Only the lines from the start of the data through the line containing "Carême (36, 924)" should be written out, exactly as they are, with both ends included and the pictures left out.

RECORDS FOR PROCESSING Block Start

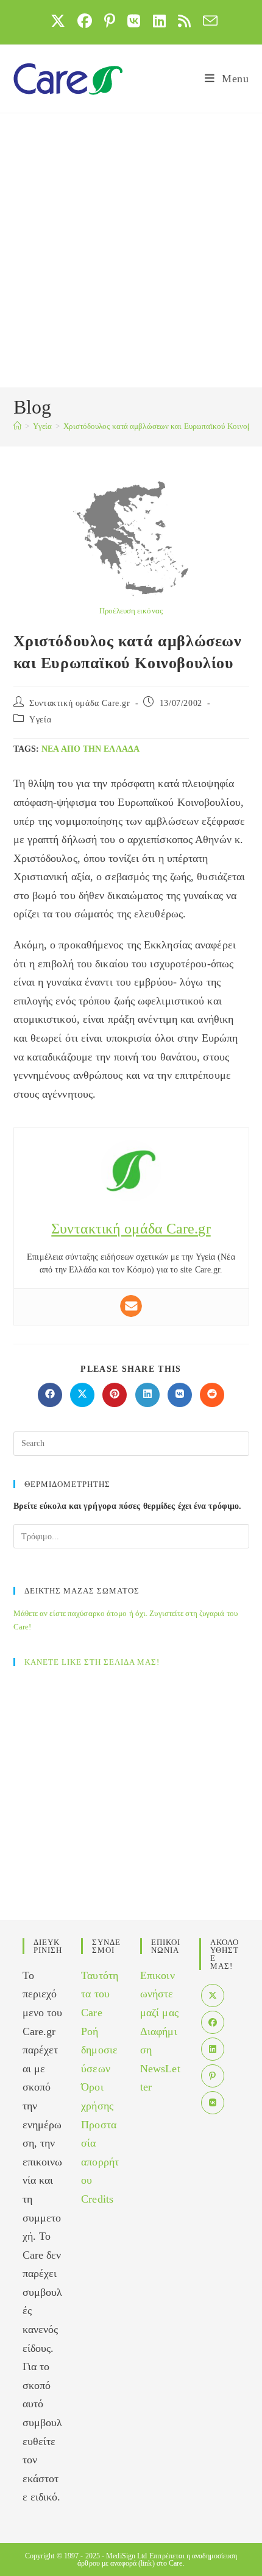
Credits (97, 2199)
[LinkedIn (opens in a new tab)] (159, 20)
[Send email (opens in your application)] (207, 20)
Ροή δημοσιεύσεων (99, 2050)
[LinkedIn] (212, 2049)
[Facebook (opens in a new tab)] (84, 20)
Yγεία (40, 719)
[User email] (131, 1306)
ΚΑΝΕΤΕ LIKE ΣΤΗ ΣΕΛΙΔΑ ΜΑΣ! (92, 1662)
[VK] (212, 2102)
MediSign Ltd (126, 2556)
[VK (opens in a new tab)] (133, 20)
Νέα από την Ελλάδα (90, 748)
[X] (212, 1995)
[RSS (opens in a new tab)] (184, 20)
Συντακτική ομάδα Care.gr (79, 703)
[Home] (17, 426)
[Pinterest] (212, 2075)
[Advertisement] (131, 250)
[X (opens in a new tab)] (57, 20)
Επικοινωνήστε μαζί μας (159, 1994)
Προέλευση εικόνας (131, 610)
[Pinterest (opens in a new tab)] (109, 20)
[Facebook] (212, 2022)
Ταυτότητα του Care (99, 1994)
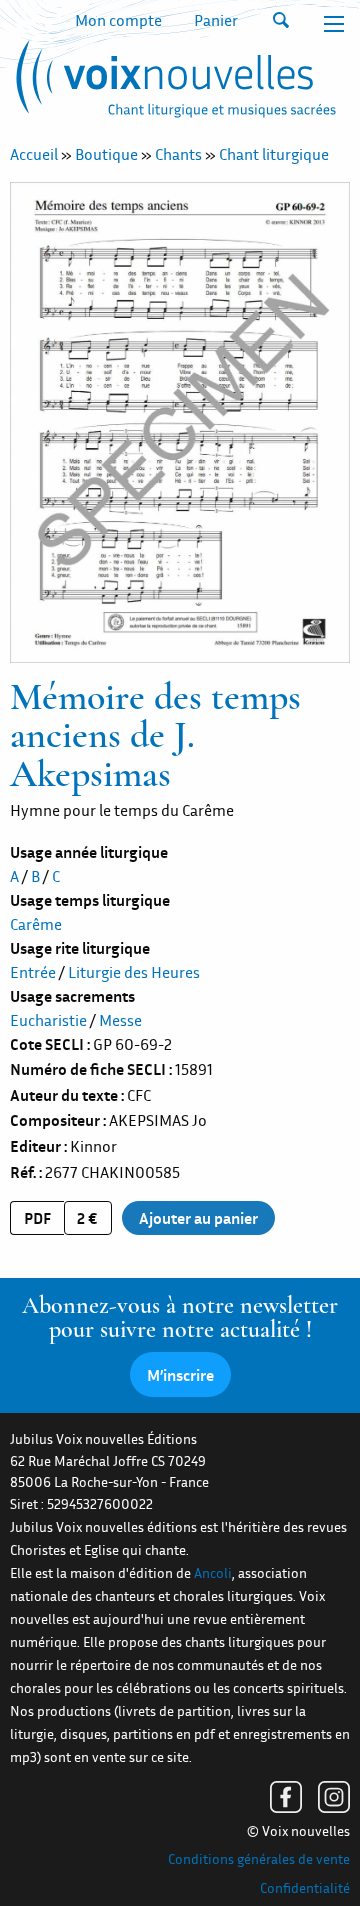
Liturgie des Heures (134, 972)
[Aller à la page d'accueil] (173, 83)
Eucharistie (48, 1020)
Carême (36, 924)
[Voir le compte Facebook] (286, 1797)
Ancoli (213, 1573)
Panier (216, 20)
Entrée (33, 972)
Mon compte (118, 20)
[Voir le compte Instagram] (334, 1797)
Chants (178, 154)
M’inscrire (180, 1375)
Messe (120, 1020)
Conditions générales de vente (259, 1859)
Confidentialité (305, 1888)
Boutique (106, 154)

RECORDS FOR PROCESSING Block End

COMPLETED TASK:
Credits (97, 2199)
[LinkedIn (opens in a new tab)] (159, 20)
[Send email (opens in your application)] (207, 20)
Ροή δημοσιεύσεων (99, 2050)
[LinkedIn] (212, 2049)
[Facebook (opens in a new tab)] (84, 20)
Yγεία (40, 719)
[User email] (131, 1306)
ΚΑΝΕΤΕ LIKE ΣΤΗ ΣΕΛΙΔΑ ΜΑΣ! (92, 1662)
[VK] (212, 2102)
MediSign Ltd (126, 2556)
[VK (opens in a new tab)] (133, 20)
Νέα από την Ελλάδα (90, 748)
[X] (212, 1995)
[RSS (opens in a new tab)] (184, 20)
Συντακτική ομάδα Care.gr (79, 703)
[Home] (17, 426)
[Pinterest] (212, 2075)
[Advertisement] (131, 250)
[X (opens in a new tab)] (57, 20)
Επικοινωνήστε μαζί μας (159, 1994)
Προέλευση εικόνας (131, 610)
[Pinterest (opens in a new tab)] (109, 20)
[Facebook] (212, 2022)
Ταυτότητα του Care (99, 1994)
Liturgie des Heures (134, 972)
[Aller à la page d'accueil] (173, 83)
Eucharistie (48, 1020)
Carême (36, 924)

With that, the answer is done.